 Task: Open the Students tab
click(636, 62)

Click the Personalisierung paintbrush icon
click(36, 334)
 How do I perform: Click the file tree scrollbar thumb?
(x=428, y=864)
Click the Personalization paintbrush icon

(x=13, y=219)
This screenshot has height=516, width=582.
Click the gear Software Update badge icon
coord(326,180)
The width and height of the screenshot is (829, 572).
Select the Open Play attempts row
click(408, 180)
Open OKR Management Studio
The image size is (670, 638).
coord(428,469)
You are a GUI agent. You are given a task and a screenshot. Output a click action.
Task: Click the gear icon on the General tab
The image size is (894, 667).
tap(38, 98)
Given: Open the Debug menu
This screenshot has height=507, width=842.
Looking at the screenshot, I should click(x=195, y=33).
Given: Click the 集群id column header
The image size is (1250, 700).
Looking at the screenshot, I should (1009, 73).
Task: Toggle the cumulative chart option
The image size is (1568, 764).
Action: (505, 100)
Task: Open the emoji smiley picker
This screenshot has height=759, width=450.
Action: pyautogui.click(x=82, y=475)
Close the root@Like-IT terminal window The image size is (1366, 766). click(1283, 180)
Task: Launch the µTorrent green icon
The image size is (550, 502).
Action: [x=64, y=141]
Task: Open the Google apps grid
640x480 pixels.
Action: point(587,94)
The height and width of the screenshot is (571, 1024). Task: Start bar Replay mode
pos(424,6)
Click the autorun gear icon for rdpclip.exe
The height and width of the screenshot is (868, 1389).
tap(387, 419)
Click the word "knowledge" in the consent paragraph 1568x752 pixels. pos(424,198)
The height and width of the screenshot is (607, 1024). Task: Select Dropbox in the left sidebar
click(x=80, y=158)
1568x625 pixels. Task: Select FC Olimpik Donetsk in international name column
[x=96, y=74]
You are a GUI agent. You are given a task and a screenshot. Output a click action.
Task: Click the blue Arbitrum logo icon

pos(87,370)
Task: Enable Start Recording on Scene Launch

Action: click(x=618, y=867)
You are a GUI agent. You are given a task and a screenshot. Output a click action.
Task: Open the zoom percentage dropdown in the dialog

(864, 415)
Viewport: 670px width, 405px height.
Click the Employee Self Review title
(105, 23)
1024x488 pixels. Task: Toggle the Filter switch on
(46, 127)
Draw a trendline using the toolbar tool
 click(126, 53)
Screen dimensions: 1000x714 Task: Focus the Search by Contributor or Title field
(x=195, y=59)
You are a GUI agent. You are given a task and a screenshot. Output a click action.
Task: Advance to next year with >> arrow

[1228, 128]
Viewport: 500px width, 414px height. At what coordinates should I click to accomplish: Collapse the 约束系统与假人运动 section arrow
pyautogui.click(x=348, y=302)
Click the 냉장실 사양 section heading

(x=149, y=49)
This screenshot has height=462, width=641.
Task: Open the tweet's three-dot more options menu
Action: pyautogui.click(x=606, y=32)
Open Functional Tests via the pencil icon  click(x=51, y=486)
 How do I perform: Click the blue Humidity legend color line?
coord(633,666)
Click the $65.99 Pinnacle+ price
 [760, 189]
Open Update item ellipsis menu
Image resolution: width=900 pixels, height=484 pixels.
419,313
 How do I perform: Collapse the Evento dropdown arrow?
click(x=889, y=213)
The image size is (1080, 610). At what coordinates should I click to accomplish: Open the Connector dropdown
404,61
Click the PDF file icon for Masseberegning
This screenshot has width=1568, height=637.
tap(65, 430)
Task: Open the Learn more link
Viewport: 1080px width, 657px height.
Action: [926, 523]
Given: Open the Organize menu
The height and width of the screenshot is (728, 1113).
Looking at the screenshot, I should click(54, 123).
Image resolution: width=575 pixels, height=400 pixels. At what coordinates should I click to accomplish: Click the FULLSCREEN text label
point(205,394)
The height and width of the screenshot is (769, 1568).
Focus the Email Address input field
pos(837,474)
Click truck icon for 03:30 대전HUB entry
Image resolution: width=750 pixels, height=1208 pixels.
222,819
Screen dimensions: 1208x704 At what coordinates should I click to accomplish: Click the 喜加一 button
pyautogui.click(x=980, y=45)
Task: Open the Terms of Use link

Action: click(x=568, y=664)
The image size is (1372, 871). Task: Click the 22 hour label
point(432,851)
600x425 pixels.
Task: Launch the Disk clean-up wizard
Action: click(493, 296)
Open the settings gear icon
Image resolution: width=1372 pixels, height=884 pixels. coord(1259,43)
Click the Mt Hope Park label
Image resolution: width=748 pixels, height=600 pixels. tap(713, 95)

__WHAT TO DO__
Print each entry above exactly as given.

__WRITTEN RESPONSE__
 Task: Open the Students tab
click(636, 62)

Click the Personalisierung paintbrush icon
click(36, 334)
 How do I perform: Click the file tree scrollbar thumb?
(x=428, y=864)
Click the Personalization paintbrush icon

(x=13, y=219)
This screenshot has height=516, width=582.
Click the gear Software Update badge icon
coord(326,180)
The width and height of the screenshot is (829, 572).
Select the Open Play attempts row
click(408, 180)
Open OKR Management Studio
The image size is (670, 638).
coord(428,469)
You are a GUI agent. You are given a task and a screenshot. Output a click action.
Task: Click the gear icon on the General tab
The image size is (894, 667).
tap(38, 98)
Given: Open the Debug menu
This screenshot has height=507, width=842.
Looking at the screenshot, I should click(x=195, y=33).
Given: Click the 集群id column header
The image size is (1250, 700).
Looking at the screenshot, I should (1009, 73).
Task: Toggle the cumulative chart option
The image size is (1568, 764).
Action: (505, 100)
Task: Open the emoji smiley picker
This screenshot has height=759, width=450.
Action: pyautogui.click(x=82, y=475)
Close the root@Like-IT terminal window The image size is (1366, 766). click(1283, 180)
Task: Launch the µTorrent green icon
The image size is (550, 502).
Action: [x=64, y=141]
Task: Open the Google apps grid
640x480 pixels.
Action: point(587,94)
The height and width of the screenshot is (571, 1024). Task: Start bar Replay mode
pos(424,6)
Click the autorun gear icon for rdpclip.exe
The height and width of the screenshot is (868, 1389).
tap(387, 419)
Click the word "knowledge" in the consent paragraph 1568x752 pixels. pos(424,198)
The height and width of the screenshot is (607, 1024). Task: Select Dropbox in the left sidebar
click(x=80, y=158)
1568x625 pixels. Task: Select FC Olimpik Donetsk in international name column
[x=96, y=74]
You are a GUI agent. You are given a task and a screenshot. Output a click action.
Task: Click the blue Arbitrum logo icon

pos(87,370)
Task: Enable Start Recording on Scene Launch

Action: click(x=618, y=867)
You are a GUI agent. You are given a task and a screenshot. Output a click action.
Task: Open the zoom percentage dropdown in the dialog

(864, 415)
Viewport: 670px width, 405px height.
Click the Employee Self Review title
(105, 23)
1024x488 pixels. Task: Toggle the Filter switch on
(46, 127)
Draw a trendline using the toolbar tool
 click(126, 53)
Screen dimensions: 1000x714 Task: Focus the Search by Contributor or Title field
(x=195, y=59)
You are a GUI agent. You are given a task and a screenshot. Output a click action.
Task: Advance to next year with >> arrow

[1228, 128]
Viewport: 500px width, 414px height. At what coordinates should I click to accomplish: Collapse the 约束系统与假人运动 section arrow
pyautogui.click(x=348, y=302)
Click the 냉장실 사양 section heading

(x=149, y=49)
This screenshot has height=462, width=641.
Task: Open the tweet's three-dot more options menu
Action: pyautogui.click(x=606, y=32)
Open Functional Tests via the pencil icon  click(x=51, y=486)
 How do I perform: Click the blue Humidity legend color line?
coord(633,666)
Click the $65.99 Pinnacle+ price
 [760, 189]
Open Update item ellipsis menu
Image resolution: width=900 pixels, height=484 pixels.
419,313
 How do I perform: Collapse the Evento dropdown arrow?
click(x=889, y=213)
The image size is (1080, 610). At what coordinates should I click to accomplish: Open the Connector dropdown
404,61
Click the PDF file icon for Masseberegning
This screenshot has width=1568, height=637.
tap(65, 430)
Task: Open the Learn more link
Viewport: 1080px width, 657px height.
Action: [926, 523]
Given: Open the Organize menu
The height and width of the screenshot is (728, 1113).
Looking at the screenshot, I should click(54, 123).
Image resolution: width=575 pixels, height=400 pixels. At what coordinates should I click to accomplish: Click the FULLSCREEN text label
point(205,394)
The height and width of the screenshot is (769, 1568).
Focus the Email Address input field
pos(837,474)
Click truck icon for 03:30 대전HUB entry
Image resolution: width=750 pixels, height=1208 pixels.
222,819
Screen dimensions: 1208x704 At what coordinates should I click to accomplish: Click the 喜加一 button
pyautogui.click(x=980, y=45)
Task: Open the Terms of Use link

Action: click(x=568, y=664)
The image size is (1372, 871). Task: Click the 22 hour label
point(432,851)
600x425 pixels.
Task: Launch the Disk clean-up wizard
Action: click(493, 296)
Open the settings gear icon
Image resolution: width=1372 pixels, height=884 pixels. coord(1259,43)
Click the Mt Hope Park label
Image resolution: width=748 pixels, height=600 pixels. tap(713, 95)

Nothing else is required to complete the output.